Streit um Parkplatz:Bisse, Tritte und "büschelweise" ausgerissene Haare

  • Zwei Frauen in Milbertshofen stritten, welche der beiden berechtigt sei, ihr Auto auf einem Privatparkplatz abzustellen.
  • Erst lieferten sich die beiden Kontrahentinnen ein unschönes Wortgefecht. Dann fielen sie übereinander her.
  • Auch ein Video von der Auseinandersetzung, konnte keine Klarheit über den genauen Hergang des Streits schaffen.

Von Andreas Salch

Oft sind es alltägliche Streitigkeiten, mit denen sich die Richter am Amtsgericht München beschäftigen müssen. Nicht so jedoch die Fehde zwischen zwei Frauen, die an diesem Dienstag verhandelt wurde. Anlass für deren Zwist war die Frage, welche der beiden berechtigt sei, ihr Auto auf einem Privatparkplatz an der Eduard-Schenk-Straße in Milbertshofen abzustellen.

Erst lieferten sich die beiden Kontrahentinnen, eine 53-Jährige Geschäftsfrau und eine dunkelhäutige Finanzberaterin, am frühen Morgen des 14. Juni vergangenen Jahres ein Wortgefecht. Dann fielen sie übereinander her. Die Geschäftsfrau soll der 40 Jahre alten Finanzberaterin "büschelweise" Haare ausgerissen, sie zu Boden gezogen und geschlagen haben. Aber auch die Finanzberaterin zeigte Zähne - im wahrsten Sinne des Wortes.

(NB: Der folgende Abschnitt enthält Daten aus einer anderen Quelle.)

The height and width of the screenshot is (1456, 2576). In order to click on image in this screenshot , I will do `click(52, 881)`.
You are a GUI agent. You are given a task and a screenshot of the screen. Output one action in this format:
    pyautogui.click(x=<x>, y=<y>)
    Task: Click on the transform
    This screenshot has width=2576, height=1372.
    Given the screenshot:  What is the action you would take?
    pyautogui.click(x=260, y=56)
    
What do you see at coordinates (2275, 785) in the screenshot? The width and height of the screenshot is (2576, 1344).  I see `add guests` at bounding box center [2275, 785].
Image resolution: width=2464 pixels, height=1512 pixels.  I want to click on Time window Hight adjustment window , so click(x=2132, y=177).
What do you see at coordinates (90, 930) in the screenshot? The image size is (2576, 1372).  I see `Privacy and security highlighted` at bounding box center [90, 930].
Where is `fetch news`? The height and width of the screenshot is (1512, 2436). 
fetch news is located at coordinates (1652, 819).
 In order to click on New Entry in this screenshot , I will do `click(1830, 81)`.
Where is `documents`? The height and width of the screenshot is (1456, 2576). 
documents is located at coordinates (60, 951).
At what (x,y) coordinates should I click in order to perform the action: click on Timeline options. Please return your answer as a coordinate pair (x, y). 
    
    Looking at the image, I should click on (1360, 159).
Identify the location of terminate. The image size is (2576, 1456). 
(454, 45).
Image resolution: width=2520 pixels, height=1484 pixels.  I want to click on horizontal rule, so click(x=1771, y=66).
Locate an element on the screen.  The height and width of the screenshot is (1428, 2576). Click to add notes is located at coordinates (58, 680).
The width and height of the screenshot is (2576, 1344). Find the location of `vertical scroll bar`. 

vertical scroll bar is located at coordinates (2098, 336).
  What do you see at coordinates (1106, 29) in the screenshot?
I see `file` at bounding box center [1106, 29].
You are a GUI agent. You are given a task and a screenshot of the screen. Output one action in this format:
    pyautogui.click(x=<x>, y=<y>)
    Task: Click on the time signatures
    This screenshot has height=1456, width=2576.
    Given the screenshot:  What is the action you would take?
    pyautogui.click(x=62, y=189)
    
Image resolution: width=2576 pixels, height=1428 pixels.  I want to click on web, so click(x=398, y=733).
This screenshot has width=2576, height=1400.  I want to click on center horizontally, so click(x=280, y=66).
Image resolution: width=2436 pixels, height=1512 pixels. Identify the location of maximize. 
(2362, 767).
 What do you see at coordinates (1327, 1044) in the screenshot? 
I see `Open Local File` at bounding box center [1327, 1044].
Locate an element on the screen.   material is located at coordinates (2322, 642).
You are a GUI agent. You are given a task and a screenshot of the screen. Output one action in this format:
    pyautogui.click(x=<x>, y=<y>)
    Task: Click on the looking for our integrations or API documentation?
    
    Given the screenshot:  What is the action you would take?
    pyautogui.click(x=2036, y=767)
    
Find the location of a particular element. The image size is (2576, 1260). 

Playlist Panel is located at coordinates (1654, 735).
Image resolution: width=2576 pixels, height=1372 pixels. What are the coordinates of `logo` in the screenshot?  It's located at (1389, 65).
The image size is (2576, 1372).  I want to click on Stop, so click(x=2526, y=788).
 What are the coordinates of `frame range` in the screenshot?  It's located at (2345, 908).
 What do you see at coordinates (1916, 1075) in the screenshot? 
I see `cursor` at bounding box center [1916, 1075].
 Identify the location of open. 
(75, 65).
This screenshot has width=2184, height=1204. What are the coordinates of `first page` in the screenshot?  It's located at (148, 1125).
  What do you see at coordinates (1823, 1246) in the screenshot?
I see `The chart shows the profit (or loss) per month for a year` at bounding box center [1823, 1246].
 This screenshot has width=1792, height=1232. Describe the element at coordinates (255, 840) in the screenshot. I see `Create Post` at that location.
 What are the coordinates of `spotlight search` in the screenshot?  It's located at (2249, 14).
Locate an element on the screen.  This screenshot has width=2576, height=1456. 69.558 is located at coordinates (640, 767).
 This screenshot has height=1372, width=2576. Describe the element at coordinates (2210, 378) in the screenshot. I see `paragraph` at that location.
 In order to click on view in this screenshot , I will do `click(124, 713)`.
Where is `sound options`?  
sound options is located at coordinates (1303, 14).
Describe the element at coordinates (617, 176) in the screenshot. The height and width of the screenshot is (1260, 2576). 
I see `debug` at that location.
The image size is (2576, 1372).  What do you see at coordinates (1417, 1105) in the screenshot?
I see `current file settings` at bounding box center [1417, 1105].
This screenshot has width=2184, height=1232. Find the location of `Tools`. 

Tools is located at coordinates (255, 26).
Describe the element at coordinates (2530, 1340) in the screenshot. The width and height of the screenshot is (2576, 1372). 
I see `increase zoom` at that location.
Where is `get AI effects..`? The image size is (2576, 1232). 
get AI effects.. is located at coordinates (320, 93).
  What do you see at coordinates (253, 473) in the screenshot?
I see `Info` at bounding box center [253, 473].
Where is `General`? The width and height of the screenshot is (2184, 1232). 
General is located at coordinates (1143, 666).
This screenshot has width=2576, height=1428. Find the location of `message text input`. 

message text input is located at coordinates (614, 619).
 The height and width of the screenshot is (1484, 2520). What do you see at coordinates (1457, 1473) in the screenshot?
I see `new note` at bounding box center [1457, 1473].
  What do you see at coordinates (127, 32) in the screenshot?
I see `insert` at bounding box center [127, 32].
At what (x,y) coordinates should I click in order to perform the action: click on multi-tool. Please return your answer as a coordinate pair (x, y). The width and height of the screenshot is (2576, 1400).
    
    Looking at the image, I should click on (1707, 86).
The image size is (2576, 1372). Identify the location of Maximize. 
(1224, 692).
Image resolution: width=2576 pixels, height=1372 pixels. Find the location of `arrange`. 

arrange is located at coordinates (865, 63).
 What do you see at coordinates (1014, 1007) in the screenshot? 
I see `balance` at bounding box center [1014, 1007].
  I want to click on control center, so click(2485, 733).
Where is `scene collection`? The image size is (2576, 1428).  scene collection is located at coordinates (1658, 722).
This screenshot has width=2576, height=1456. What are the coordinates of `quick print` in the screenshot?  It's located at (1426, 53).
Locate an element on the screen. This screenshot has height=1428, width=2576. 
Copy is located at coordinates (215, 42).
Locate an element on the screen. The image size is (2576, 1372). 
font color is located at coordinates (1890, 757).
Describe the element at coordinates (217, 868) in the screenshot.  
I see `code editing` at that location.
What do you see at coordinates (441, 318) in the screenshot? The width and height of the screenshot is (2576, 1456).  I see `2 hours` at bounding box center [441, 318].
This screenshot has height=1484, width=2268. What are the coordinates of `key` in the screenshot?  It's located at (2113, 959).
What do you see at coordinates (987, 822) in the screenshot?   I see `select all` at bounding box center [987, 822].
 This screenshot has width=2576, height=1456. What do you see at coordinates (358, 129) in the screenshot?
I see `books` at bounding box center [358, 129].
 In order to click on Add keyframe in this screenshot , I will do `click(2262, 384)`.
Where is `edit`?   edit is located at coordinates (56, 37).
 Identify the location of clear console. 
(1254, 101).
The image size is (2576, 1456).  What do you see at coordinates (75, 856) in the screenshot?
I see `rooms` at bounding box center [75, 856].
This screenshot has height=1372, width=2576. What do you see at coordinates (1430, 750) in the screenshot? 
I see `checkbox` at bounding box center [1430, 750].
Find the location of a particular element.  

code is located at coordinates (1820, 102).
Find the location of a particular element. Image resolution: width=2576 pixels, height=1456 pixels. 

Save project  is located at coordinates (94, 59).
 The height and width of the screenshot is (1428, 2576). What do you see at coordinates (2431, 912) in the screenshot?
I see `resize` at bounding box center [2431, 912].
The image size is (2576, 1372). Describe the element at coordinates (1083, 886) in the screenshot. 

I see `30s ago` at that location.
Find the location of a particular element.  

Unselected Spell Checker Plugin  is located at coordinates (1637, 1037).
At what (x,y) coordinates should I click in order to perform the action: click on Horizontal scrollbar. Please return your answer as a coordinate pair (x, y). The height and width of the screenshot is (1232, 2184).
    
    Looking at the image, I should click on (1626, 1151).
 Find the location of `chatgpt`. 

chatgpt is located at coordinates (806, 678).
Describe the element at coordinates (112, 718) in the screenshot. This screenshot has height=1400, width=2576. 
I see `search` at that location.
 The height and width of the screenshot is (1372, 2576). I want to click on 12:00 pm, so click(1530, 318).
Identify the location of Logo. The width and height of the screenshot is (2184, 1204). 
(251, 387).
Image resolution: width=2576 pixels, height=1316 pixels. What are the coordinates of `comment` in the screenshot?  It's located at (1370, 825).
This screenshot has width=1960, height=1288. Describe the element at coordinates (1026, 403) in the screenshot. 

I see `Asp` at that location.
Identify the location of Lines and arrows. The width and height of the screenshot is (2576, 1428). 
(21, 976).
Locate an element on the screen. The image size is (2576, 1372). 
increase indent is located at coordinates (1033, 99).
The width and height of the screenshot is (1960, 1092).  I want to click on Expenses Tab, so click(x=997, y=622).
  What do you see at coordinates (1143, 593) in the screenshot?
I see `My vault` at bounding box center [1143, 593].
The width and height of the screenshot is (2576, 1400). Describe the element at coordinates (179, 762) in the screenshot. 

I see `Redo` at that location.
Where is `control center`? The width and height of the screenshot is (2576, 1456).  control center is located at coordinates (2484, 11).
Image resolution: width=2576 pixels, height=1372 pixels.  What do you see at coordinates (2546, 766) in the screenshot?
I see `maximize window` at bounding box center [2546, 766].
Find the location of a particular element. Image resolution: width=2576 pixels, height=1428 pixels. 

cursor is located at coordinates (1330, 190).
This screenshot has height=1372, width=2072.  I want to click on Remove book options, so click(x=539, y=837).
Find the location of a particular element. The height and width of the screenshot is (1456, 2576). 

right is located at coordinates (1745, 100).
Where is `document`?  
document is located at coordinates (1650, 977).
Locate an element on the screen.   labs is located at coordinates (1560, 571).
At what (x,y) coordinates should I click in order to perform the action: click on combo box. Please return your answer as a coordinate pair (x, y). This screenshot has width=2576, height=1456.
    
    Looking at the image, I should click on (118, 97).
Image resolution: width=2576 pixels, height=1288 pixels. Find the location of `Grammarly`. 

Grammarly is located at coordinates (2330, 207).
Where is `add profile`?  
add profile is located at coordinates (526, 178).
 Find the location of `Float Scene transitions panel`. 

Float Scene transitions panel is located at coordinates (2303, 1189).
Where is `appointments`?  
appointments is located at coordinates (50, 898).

Sie biss der Geschäftsfrau in den rechten Unterarm. Als deren Lebensgefährte herbeieilte und dazwischen ging, um die Frauen, die "wie zwei Furien" miteinander gekämpft hätten, zu trennen, wurde auch er von der Finanzberaterin gebissen: Zweimal in den rechten Oberarm. "Fest wie ein Tier", habe die 40-Jährige sich "regelrecht verbissen", klagte der Kaufmann vor dem Amtsgericht.

Vorwurf von rassistischen Beleidigungen

Die Staatsanwaltschaft hatte gegen ihn und die Geschäftsfrau Anklage wegen gefährlicher Körperverletzung erhoben. Die Finanzberaterin, die in dem Prozess als Nebenklägerin auftrat, warf der 53-Jährigen zudem vor, sie habe sie rassistisch beleidigt. Mit den Worten "Nigger, was fällt Dir ein?" und "Geh raus aus meinem Parkplatz, geh raus Deutschland!", soll die Angeklagte sie angefahren haben. Und der Kaufmann habe ihr gedroht: "Jetzt kriegst a Fotzn." Der jedoch beteuerte bei seiner Vernehmung: "Diese Art von Sprache benutze ich nicht." Auch seine Partnerin bestritt entschieden, sich rassistisch geäußert zu haben.

Die Finanzberaterin hatte ihr Auto tatsächlich auf einem von zwei Stellplätzen eines Parkplatzes abgestellt, die der Geschäftsfrau und ihrem Lebensgefährten gehören. Die 53-Jährige hatte ihren Pkw in jener Nacht zwar problemlos parken können. Doch dass auf ihrem anderen Stellplatz ein Auto stand, das dort nicht hätte stehen dürfen, das habe sie geärgert. "Weil ständig Leute dort stehen", sagte die Angeklagte.

Wie das Gericht urteilte

Sowohl sie, als auch ihr Partner blieben dabei: Die Aggressionen seien von der Finanzberaterin ausgegangen. Aber auch die 40-Jährige bestand darauf, dass sie das Opfer sei und von den Angeklagten gleichzeitig mit Schlägen traktiert worden sei. Auch ein Video, das eine Bekannte der Finanzberaterin von der Auseinandersetzung gemacht hatte, vermochte keine Klarheit über den genauen Hergang des Streits zu schaffen.

Denn darauf ist so gut wie nichts zu sehen. Nur aufgeregte Stimmen sind zu hören: "Gehen Sie weg von ihr!, Halloooo, Schluss jetzt! Sind Sie denn völlig verrückt!" Da sich nicht mehr feststellen lasse, wer zuerst "gebissen und geschlagen" hat, forderte die Staatsanwältin bei ihrem Plädoyer, die Angeklagten freizusprechen. Und stellte die Frage: "Ob eine "derartige Auseinandersetzung notwendig war?" Richterin Gertrud Schröder schloss sich in ihrem Urteil dem Antrag der Staatsanwältin an.